Word and element pointing entries
━━━━━━━━━━━━━━━━━━━━
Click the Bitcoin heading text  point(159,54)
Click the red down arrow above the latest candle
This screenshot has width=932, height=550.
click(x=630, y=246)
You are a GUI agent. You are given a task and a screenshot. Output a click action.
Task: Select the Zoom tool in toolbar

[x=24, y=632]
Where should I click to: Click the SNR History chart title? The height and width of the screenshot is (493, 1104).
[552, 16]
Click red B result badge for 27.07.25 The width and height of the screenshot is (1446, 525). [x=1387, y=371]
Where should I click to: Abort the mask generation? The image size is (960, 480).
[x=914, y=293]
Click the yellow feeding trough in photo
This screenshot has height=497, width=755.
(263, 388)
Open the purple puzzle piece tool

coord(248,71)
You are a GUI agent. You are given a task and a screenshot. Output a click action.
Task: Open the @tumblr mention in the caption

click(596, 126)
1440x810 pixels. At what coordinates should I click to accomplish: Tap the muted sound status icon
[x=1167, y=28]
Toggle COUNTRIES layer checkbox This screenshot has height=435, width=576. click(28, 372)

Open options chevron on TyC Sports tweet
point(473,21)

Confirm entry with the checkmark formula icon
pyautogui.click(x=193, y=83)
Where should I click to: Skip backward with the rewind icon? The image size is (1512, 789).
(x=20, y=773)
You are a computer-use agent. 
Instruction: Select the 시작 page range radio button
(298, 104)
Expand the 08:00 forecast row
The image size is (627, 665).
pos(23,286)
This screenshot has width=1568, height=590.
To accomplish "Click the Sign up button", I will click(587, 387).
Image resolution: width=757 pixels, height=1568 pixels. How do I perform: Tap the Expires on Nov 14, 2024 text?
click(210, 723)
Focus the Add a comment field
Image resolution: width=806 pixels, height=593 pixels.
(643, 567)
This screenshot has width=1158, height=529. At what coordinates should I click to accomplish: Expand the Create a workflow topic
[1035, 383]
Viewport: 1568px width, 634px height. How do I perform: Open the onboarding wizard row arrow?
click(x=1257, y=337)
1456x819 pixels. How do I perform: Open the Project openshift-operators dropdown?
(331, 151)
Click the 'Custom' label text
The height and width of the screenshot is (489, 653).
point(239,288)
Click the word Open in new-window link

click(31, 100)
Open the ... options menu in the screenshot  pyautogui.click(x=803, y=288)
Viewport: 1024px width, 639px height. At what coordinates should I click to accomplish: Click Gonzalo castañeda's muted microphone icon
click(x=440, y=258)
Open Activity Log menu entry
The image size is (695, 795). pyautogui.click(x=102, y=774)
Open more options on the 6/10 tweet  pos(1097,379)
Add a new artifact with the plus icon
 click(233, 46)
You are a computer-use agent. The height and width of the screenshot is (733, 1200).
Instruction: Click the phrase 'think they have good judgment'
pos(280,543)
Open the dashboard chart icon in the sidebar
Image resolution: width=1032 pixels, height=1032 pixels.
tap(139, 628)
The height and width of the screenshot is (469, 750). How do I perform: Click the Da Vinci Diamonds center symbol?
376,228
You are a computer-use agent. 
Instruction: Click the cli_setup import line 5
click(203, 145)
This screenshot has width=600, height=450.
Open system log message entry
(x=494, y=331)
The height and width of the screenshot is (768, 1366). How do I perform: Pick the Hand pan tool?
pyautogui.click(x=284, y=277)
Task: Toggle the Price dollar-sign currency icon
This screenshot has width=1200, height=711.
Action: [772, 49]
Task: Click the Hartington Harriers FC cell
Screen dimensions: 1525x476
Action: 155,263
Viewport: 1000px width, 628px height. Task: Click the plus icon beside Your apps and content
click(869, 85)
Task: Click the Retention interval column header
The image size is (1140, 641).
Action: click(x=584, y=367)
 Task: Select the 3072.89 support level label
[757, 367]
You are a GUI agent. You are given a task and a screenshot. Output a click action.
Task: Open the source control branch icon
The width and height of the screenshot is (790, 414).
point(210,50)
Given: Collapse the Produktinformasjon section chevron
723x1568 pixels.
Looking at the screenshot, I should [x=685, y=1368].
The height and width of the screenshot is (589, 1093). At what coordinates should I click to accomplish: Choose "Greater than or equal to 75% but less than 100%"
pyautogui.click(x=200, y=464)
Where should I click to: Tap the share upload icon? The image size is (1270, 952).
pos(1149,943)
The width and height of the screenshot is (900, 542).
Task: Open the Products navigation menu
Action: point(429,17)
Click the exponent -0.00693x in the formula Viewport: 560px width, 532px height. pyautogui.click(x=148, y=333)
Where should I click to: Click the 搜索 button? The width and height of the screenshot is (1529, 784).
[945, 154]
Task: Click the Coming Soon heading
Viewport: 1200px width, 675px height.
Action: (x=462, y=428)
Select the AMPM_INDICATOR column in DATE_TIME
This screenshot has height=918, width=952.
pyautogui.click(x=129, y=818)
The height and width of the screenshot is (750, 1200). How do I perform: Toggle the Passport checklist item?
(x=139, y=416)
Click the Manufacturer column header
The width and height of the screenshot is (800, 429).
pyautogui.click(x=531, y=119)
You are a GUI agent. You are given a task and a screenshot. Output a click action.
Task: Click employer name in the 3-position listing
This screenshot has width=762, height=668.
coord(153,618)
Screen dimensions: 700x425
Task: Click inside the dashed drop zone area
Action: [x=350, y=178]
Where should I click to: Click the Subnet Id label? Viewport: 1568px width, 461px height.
━━━━━━━━━━━━━━━━━━━━
Write out all of the rows above as a numbered list, with the blank lines left out.

**Finished exercise:**
1. Click the Bitcoin heading text  point(159,54)
2. Click the red down arrow above the latest candle
3. This screenshot has width=932, height=550.
4. click(x=630, y=246)
5. You are a GUI agent. You are given a task and a screenshot. Output a click action.
6. Task: Select the Zoom tool in toolbar
7. [x=24, y=632]
8. Where should I click to: Click the SNR History chart title? The height and width of the screenshot is (493, 1104).
9. [552, 16]
10. Click red B result badge for 27.07.25 The width and height of the screenshot is (1446, 525). [x=1387, y=371]
11. Where should I click to: Abort the mask generation? The image size is (960, 480).
12. [x=914, y=293]
13. Click the yellow feeding trough in photo
14. This screenshot has height=497, width=755.
15. (263, 388)
16. Open the purple puzzle piece tool
17. coord(248,71)
18. You are a GUI agent. You are given a task and a screenshot. Output a click action.
19. Task: Open the @tumblr mention in the caption
20. click(596, 126)
21. 1440x810 pixels. At what coordinates should I click to accomplish: Tap the muted sound status icon
22. [x=1167, y=28]
23. Toggle COUNTRIES layer checkbox This screenshot has height=435, width=576. click(28, 372)
24. Open options chevron on TyC Sports tweet
25. point(473,21)
26. Confirm entry with the checkmark formula icon
27. pyautogui.click(x=193, y=83)
28. Where should I click to: Skip backward with the rewind icon? The image size is (1512, 789).
29. (x=20, y=773)
30. You are a computer-use agent. 
31. Instruction: Select the 시작 page range radio button
32. (298, 104)
33. Expand the 08:00 forecast row
34. The image size is (627, 665).
35. pos(23,286)
36. This screenshot has width=1568, height=590.
37. To accomplish "Click the Sign up button", I will click(587, 387).
38. Image resolution: width=757 pixels, height=1568 pixels. How do I perform: Tap the Expires on Nov 14, 2024 text?
39. click(210, 723)
40. Focus the Add a comment field
41. Image resolution: width=806 pixels, height=593 pixels.
42. (643, 567)
43. This screenshot has width=1158, height=529. At what coordinates should I click to accomplish: Expand the Create a workflow topic
44. [1035, 383]
45. Viewport: 1568px width, 634px height. How do I perform: Open the onboarding wizard row arrow?
46. click(x=1257, y=337)
47. 1456x819 pixels. How do I perform: Open the Project openshift-operators dropdown?
48. (331, 151)
49. Click the 'Custom' label text
50. The height and width of the screenshot is (489, 653).
51. point(239,288)
52. Click the word Open in new-window link
53. click(31, 100)
54. Open the ... options menu in the screenshot  pyautogui.click(x=803, y=288)
55. Viewport: 1024px width, 639px height. At what coordinates should I click to accomplish: Click Gonzalo castañeda's muted microphone icon
56. click(x=440, y=258)
57. Open Activity Log menu entry
58. The image size is (695, 795). pyautogui.click(x=102, y=774)
59. Open more options on the 6/10 tweet  pos(1097,379)
60. Add a new artifact with the plus icon
61.  click(233, 46)
62. You are a computer-use agent. The height and width of the screenshot is (733, 1200).
63. Instruction: Click the phrase 'think they have good judgment'
64. pos(280,543)
65. Open the dashboard chart icon in the sidebar
66. Image resolution: width=1032 pixels, height=1032 pixels.
67. tap(139, 628)
68. The height and width of the screenshot is (469, 750). How do I perform: Click the Da Vinci Diamonds center symbol?
69. 376,228
70. You are a computer-use agent. 
71. Instruction: Click the cli_setup import line 5
72. click(203, 145)
73. This screenshot has width=600, height=450.
74. Open system log message entry
75. (x=494, y=331)
76. The height and width of the screenshot is (768, 1366). How do I perform: Pick the Hand pan tool?
77. pyautogui.click(x=284, y=277)
78. Task: Toggle the Price dollar-sign currency icon
79. This screenshot has width=1200, height=711.
80. Action: [772, 49]
81. Task: Click the Hartington Harriers FC cell
82. Screen dimensions: 1525x476
83. Action: 155,263
84. Viewport: 1000px width, 628px height. Task: Click the plus icon beside Your apps and content
85. click(869, 85)
86. Task: Click the Retention interval column header
87. The image size is (1140, 641).
88. Action: click(x=584, y=367)
89.  Task: Select the 3072.89 support level label
90. [757, 367]
91. You are a GUI agent. You are given a task and a screenshot. Output a click action.
92. Task: Open the source control branch icon
93. The width and height of the screenshot is (790, 414).
94. point(210,50)
95. Given: Collapse the Produktinformasjon section chevron
96. 723x1568 pixels.
97. Looking at the screenshot, I should [x=685, y=1368].
98. The height and width of the screenshot is (589, 1093). At what coordinates should I click to accomplish: Choose "Greater than or equal to 75% but less than 100%"
99. pyautogui.click(x=200, y=464)
100. Where should I click to: Tap the share upload icon? The image size is (1270, 952).
101. pos(1149,943)
102. The width and height of the screenshot is (900, 542).
103. Task: Open the Products navigation menu
104. Action: point(429,17)
105. Click the exponent -0.00693x in the formula Viewport: 560px width, 532px height. pyautogui.click(x=148, y=333)
106. Where should I click to: Click the 搜索 button? The width and height of the screenshot is (1529, 784).
107. [945, 154]
108. Task: Click the Coming Soon heading
109. Viewport: 1200px width, 675px height.
110. Action: (x=462, y=428)
111. Select the AMPM_INDICATOR column in DATE_TIME
112. This screenshot has height=918, width=952.
113. pyautogui.click(x=129, y=818)
114. The height and width of the screenshot is (750, 1200). How do I perform: Toggle the Passport checklist item?
115. (x=139, y=416)
116. Click the Manufacturer column header
117. The width and height of the screenshot is (800, 429).
118. pyautogui.click(x=531, y=119)
119. You are a GUI agent. You are given a task and a screenshot. Output a click action.
120. Task: Click employer name in the 3-position listing
121. This screenshot has width=762, height=668.
122. coord(153,618)
123. Screen dimensions: 700x425
124. Task: Click inside the dashed drop zone area
125. Action: [x=350, y=178]
126. Where should I click to: Click the Subnet Id label? Viewport: 1568px width, 461px height.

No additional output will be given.